__WORK INSTRUCTION__: What number of lines in the records below hold the word "first"? Give that number alone.

[[ TASK INPUTS open ]]

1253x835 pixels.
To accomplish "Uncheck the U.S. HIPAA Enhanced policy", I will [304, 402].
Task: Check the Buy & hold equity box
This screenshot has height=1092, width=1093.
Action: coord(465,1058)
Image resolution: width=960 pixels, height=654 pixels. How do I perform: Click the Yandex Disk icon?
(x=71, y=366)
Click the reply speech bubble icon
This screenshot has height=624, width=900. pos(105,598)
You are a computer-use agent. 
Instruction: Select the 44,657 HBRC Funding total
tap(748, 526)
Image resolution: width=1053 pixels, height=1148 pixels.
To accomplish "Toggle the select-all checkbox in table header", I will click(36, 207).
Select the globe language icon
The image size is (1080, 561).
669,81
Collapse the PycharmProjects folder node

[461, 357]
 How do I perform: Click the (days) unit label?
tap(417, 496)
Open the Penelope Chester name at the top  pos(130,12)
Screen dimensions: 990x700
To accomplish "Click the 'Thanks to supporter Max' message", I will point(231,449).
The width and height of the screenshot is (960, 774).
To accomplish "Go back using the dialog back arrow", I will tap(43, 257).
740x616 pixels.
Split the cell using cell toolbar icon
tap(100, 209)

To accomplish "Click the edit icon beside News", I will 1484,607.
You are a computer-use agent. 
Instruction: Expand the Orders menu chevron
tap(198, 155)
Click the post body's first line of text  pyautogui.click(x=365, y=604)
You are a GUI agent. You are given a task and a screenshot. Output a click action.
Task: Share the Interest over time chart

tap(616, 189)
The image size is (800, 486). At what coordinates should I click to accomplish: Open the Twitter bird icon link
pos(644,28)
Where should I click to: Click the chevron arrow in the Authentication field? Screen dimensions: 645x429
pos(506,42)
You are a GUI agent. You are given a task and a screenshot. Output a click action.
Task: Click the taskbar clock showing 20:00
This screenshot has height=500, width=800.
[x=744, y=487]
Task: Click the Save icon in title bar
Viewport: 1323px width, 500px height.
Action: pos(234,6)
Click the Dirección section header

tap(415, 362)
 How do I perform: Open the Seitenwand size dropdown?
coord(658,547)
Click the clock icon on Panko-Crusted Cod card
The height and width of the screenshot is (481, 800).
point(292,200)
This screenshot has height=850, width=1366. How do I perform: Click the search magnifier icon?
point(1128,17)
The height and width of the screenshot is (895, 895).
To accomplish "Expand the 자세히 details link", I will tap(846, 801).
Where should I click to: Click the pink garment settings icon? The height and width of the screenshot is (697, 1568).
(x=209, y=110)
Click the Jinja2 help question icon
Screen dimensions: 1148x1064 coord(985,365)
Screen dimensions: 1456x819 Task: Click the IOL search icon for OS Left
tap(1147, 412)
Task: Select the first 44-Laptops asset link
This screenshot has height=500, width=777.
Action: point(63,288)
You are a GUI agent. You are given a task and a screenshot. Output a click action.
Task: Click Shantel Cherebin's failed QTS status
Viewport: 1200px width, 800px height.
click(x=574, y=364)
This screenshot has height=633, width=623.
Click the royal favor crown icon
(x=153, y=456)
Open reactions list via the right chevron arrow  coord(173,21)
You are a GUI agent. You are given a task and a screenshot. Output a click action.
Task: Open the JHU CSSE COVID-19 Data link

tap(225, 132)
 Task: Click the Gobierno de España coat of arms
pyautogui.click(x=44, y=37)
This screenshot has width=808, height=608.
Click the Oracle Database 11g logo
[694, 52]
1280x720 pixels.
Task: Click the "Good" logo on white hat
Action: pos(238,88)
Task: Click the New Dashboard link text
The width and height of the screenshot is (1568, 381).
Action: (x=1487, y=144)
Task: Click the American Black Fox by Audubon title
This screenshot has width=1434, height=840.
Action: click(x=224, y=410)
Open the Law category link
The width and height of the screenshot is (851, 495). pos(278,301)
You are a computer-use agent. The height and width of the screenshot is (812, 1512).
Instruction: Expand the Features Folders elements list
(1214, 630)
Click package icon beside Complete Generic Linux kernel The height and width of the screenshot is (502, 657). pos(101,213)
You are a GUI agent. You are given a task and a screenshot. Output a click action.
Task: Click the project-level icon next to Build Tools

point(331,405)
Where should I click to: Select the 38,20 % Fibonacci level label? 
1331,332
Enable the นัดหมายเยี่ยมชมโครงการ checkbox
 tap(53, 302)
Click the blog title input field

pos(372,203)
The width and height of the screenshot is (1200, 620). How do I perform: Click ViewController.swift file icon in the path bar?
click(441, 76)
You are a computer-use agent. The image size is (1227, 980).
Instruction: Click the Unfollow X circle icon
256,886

[[ TASK INPUTS closed ]]

__SOLVED EXERCISE__: 2